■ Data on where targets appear
+===+
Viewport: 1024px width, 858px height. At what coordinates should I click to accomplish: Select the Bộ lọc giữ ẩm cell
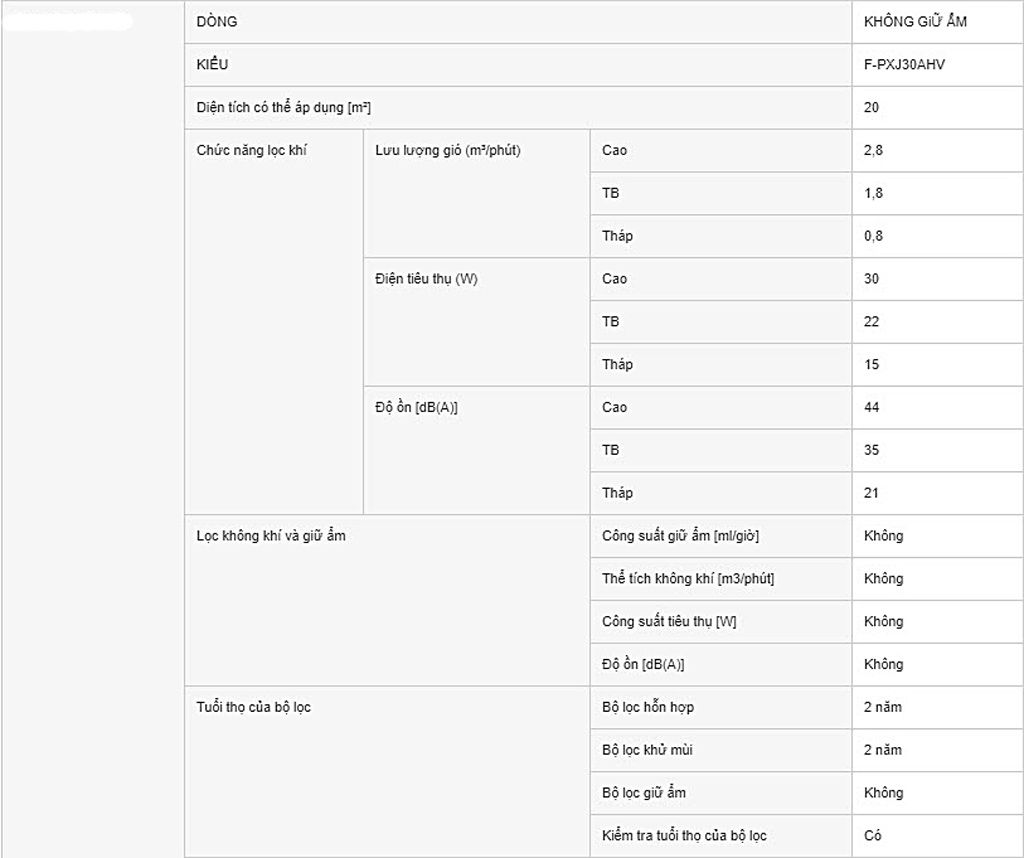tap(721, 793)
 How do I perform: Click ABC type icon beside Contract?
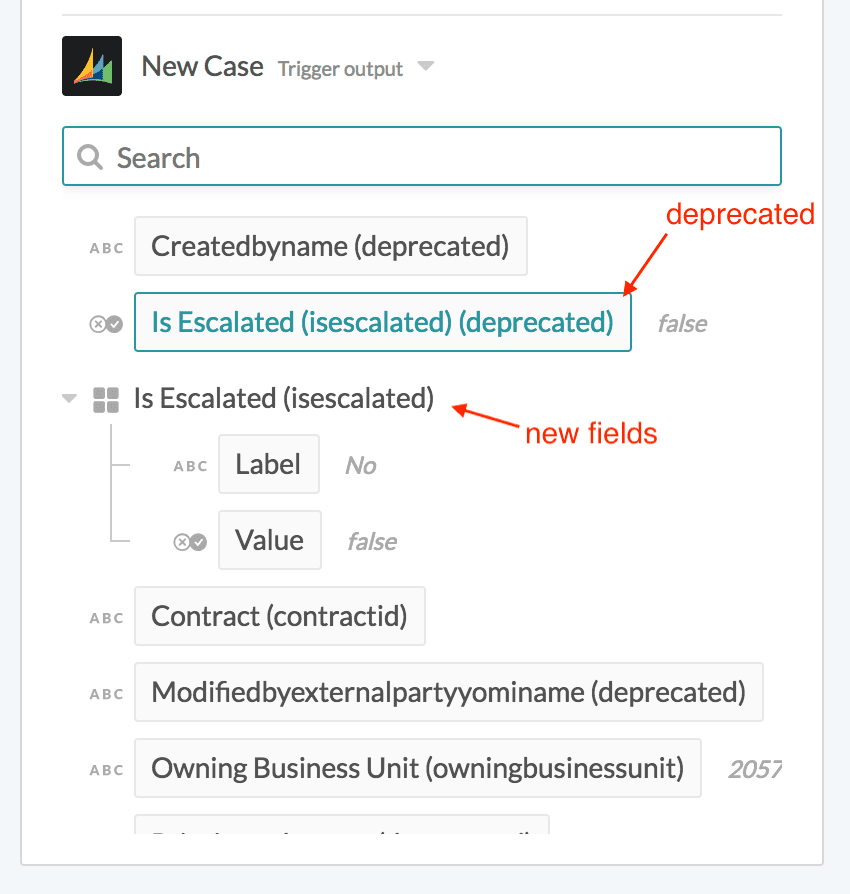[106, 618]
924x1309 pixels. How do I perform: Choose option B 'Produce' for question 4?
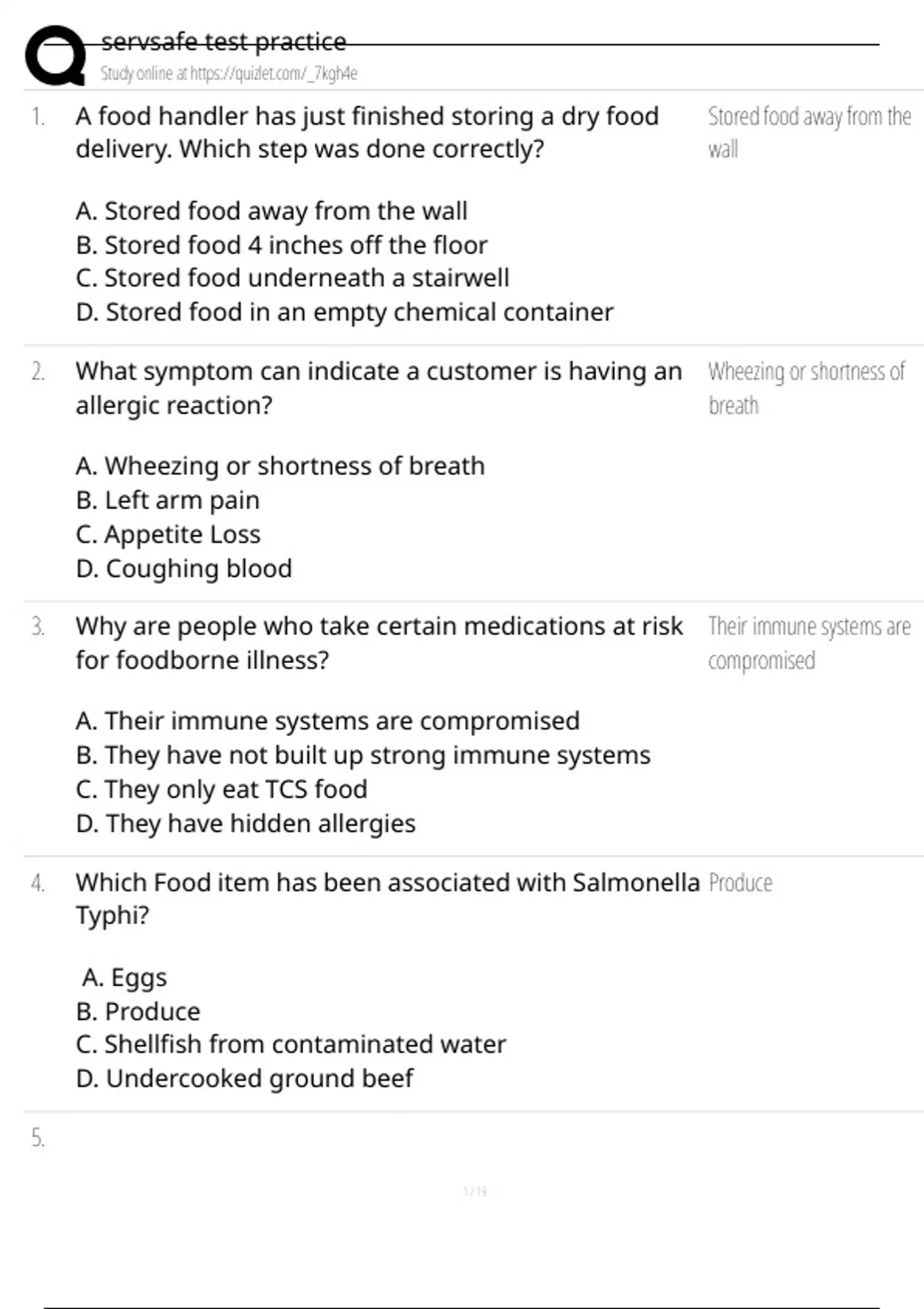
+===+
■ Required work
Rewrite every line of the data above, requests included, shifting each click coordinate in the answers by -96. Leave the pictures out.

■ Full response
Viewport: 1024px width, 858px height. At what coordinates should I click to accomplish: Select the Bộ lọc giữ ẩm cell
tap(625, 697)
 How do I perform: Click ABC type icon beside Contract?
[10, 522]
924x1309 pixels. How do I perform: Choose option B 'Produce' for question 4?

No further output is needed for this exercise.